Richard Nixon – established the Environmental Protection Agency and signed the Endangered Species Act (ESA) into law. There are currently more than 2,000 species listed as threatened or endangered worldwide.
Gerald Ford – approved the designation of the USS Monitor National Marine Sanctuary off the coast of North Carolina. It became the nation’s first national marine sanctuary.
Bill Clinton – established, by executive order, the Northwestern Hawaiian Islands Coral Reef Ecosystem Reserve. His executive order also directed the EPA to reduce the amount of pollution on beaches, coasts and in ocean waters.
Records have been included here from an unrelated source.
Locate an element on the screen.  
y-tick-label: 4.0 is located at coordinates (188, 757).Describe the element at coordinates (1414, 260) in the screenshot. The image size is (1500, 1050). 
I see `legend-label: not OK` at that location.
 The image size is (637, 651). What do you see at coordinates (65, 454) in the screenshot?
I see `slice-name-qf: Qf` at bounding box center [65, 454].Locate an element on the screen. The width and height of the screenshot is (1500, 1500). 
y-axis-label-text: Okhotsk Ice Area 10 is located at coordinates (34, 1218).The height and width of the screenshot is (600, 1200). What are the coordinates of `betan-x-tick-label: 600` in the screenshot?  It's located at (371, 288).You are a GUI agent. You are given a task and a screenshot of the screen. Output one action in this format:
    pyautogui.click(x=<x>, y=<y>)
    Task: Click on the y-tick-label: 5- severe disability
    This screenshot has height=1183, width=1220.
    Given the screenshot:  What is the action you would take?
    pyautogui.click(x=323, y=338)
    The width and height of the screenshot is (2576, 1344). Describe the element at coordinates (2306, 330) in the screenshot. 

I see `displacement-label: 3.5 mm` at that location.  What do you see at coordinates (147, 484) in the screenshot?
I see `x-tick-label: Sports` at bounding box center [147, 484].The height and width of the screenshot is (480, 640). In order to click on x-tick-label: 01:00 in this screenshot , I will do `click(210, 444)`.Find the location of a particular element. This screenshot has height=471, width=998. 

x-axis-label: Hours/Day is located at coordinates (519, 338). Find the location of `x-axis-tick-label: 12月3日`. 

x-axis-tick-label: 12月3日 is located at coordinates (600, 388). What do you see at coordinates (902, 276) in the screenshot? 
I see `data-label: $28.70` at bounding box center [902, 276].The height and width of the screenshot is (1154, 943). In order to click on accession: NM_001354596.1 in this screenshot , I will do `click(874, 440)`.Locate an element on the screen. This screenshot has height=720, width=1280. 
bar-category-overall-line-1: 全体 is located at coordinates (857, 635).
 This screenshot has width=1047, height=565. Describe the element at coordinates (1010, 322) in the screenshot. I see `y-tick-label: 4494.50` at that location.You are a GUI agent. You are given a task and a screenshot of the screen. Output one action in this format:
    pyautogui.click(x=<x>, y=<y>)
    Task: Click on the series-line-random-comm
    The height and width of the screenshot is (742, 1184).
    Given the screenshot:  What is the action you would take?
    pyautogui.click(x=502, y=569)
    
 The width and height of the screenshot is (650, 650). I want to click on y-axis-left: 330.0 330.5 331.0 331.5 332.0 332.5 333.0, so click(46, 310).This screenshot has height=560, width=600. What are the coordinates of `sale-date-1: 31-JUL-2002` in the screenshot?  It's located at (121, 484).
George W. Bush – designated nearly 200,000 square miles (larger than all of the country’s national parks combined) of Pacific Ocean as a federally protected area just two weeks before leaving the White House. This has become the largest ocean conservation effort in our nation’s history (it is also one of the largest marine sanctuaries in the world).
Barack Obama – established a National Ocean Council that will for the first time create a coordinated system for managing America’s oceans, coasts and Great Lakes.